Segment Start: GIVEN ENTRIES
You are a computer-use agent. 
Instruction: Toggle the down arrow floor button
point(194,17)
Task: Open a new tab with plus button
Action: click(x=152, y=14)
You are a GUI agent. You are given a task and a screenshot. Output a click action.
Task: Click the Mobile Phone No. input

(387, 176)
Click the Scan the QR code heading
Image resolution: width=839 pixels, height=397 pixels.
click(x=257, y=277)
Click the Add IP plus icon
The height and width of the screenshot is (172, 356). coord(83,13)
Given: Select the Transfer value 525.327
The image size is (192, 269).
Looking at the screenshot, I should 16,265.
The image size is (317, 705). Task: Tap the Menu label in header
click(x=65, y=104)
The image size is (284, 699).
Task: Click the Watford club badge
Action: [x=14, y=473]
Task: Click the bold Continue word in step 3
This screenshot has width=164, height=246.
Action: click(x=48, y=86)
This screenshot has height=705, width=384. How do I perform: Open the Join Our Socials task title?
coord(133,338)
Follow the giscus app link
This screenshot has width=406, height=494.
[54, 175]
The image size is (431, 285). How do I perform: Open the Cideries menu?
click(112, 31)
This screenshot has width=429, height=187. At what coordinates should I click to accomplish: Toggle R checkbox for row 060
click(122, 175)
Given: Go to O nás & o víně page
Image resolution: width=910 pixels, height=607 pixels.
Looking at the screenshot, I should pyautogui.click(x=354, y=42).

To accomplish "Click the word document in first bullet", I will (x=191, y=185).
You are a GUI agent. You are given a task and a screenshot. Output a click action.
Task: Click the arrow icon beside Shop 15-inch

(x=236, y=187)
Segment End: GIVEN ENTRIES
Transcribe all entries word for word.

● FINISHED EXERCISE
You are a computer-use agent. 
Instruction: Toggle the down arrow floor button
point(194,17)
Task: Open a new tab with plus button
Action: click(x=152, y=14)
You are a GUI agent. You are given a task and a screenshot. Output a click action.
Task: Click the Mobile Phone No. input

(387, 176)
Click the Scan the QR code heading
Image resolution: width=839 pixels, height=397 pixels.
click(x=257, y=277)
Click the Add IP plus icon
The height and width of the screenshot is (172, 356). coord(83,13)
Given: Select the Transfer value 525.327
The image size is (192, 269).
Looking at the screenshot, I should 16,265.
The image size is (317, 705). Task: Tap the Menu label in header
click(x=65, y=104)
The image size is (284, 699).
Task: Click the Watford club badge
Action: [x=14, y=473]
Task: Click the bold Continue word in step 3
This screenshot has width=164, height=246.
Action: click(x=48, y=86)
This screenshot has height=705, width=384. How do I perform: Open the Join Our Socials task title?
coord(133,338)
Follow the giscus app link
This screenshot has width=406, height=494.
[54, 175]
The image size is (431, 285). How do I perform: Open the Cideries menu?
click(112, 31)
This screenshot has width=429, height=187. At what coordinates should I click to accomplish: Toggle R checkbox for row 060
click(122, 175)
Given: Go to O nás & o víně page
Image resolution: width=910 pixels, height=607 pixels.
Looking at the screenshot, I should pyautogui.click(x=354, y=42).

To accomplish "Click the word document in first bullet", I will (x=191, y=185).
You are a GUI agent. You are given a task and a screenshot. Output a click action.
Task: Click the arrow icon beside Shop 15-inch

(x=236, y=187)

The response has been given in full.